I performed with African Dawn which was a regular feature at African Liberation Day, Acklam Hall. Photo by Jak Kilby

Sugar Minott – Fe de ghetto yout dem ✊

Electric Cinema

During the mid-1990s, as part of the Black Triangle, we bought Electric Cinema on Portobello Road and turned it into a Black and Independent Cinema House. It could only happen here because of the strong community synergies that Ishmahil documents in his fascinating book.

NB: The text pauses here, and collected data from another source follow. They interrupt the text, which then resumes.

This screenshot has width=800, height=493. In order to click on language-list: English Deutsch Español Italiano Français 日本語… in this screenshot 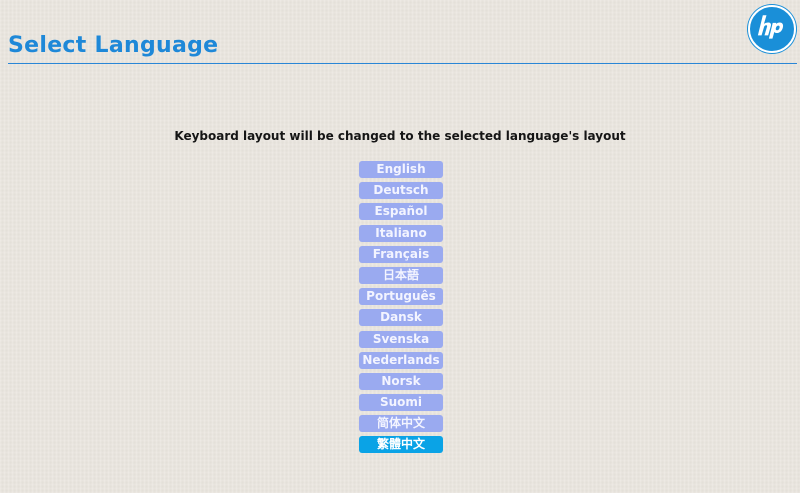, I will do `click(401, 310)`.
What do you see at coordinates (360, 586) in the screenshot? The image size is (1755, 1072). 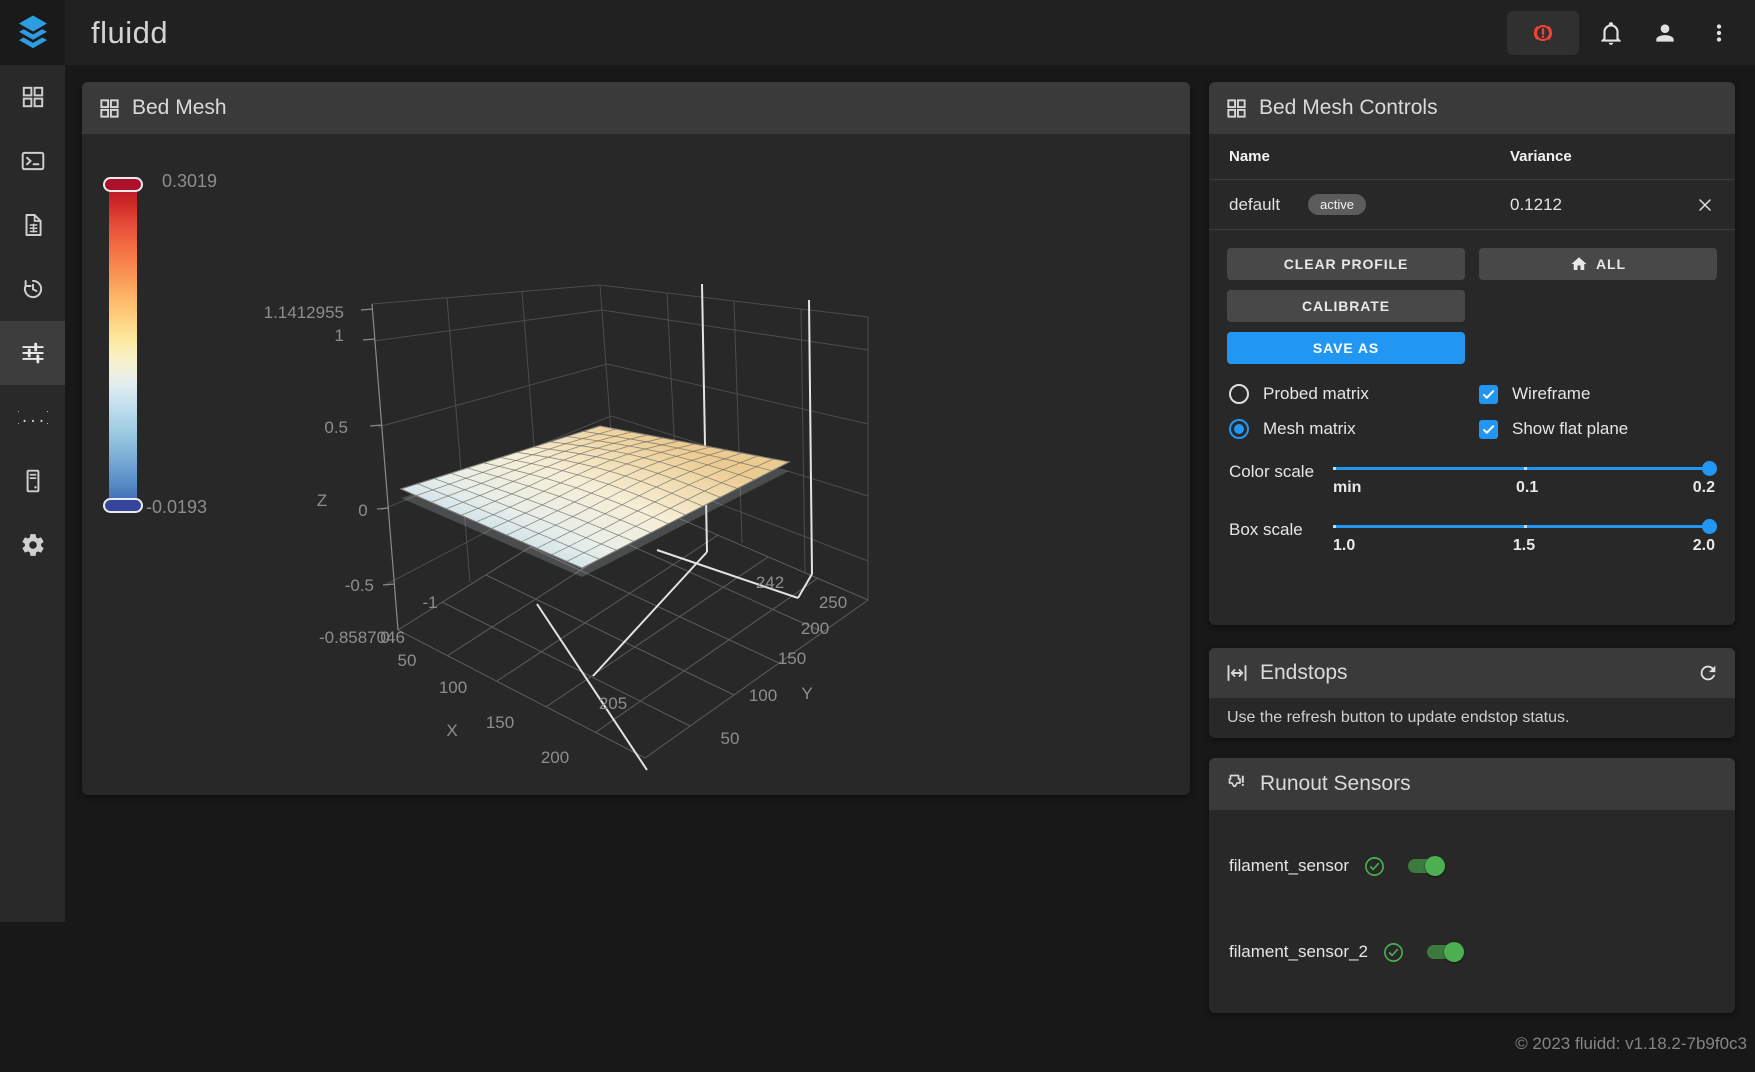 I see `z-tick: -0.5` at bounding box center [360, 586].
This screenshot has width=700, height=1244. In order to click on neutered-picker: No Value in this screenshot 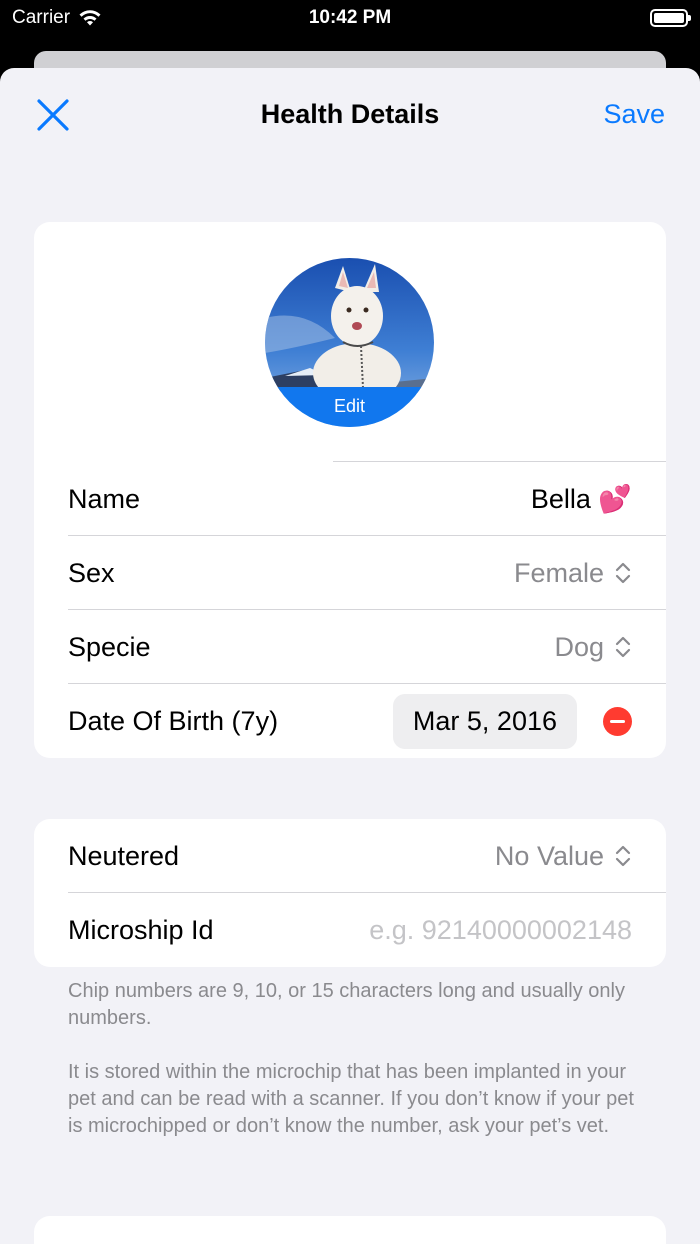, I will do `click(564, 856)`.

Melvin Van Peebles inspired the first Black cinema House in Europe😇

Meeting Ishmahil

That must have been during the 1980s through Max Worrell, the iconic cultural and political activist, central to some key developments in Black music culture in Notting Hill, from the late 1960s. Max collaborated with Richard Branson and other white entrepreneurs on the scene and introduced mainstream journalists to bands like Osibsia and Merger. I met many other legends –  Rauf Adu, Wilf Walker, Cecil Gutzmore, the activists at Grassroots Bookshop, Ahmet Francis, Carnival organisers and many more.

It was exciting to see Ishmahil again and of course so many people at the launch. He smiled and did not take any personal credit, as usual. He said I should wait for my signed copy of the book. I looked at the queue waiting for his signature and smiled.

I went to see him at home the following week.  That was a few days before he left for Cuba. Ishmahil would not stop talking about Cuba but between Castro and the creative hub he intends to build for art residencies in Havana, I think I got more than a cool citation in my book.

Kwesi Owusu at Electric Cinema, 2022.Photo by Charles Eshun
Sound System – DJ’s at Notting Hill Carnival – 1979

Well done bruv.  Till then one musical biscuit from Nicky Thomas…

Nicky Thomas – The World’s Most Emotional Singer?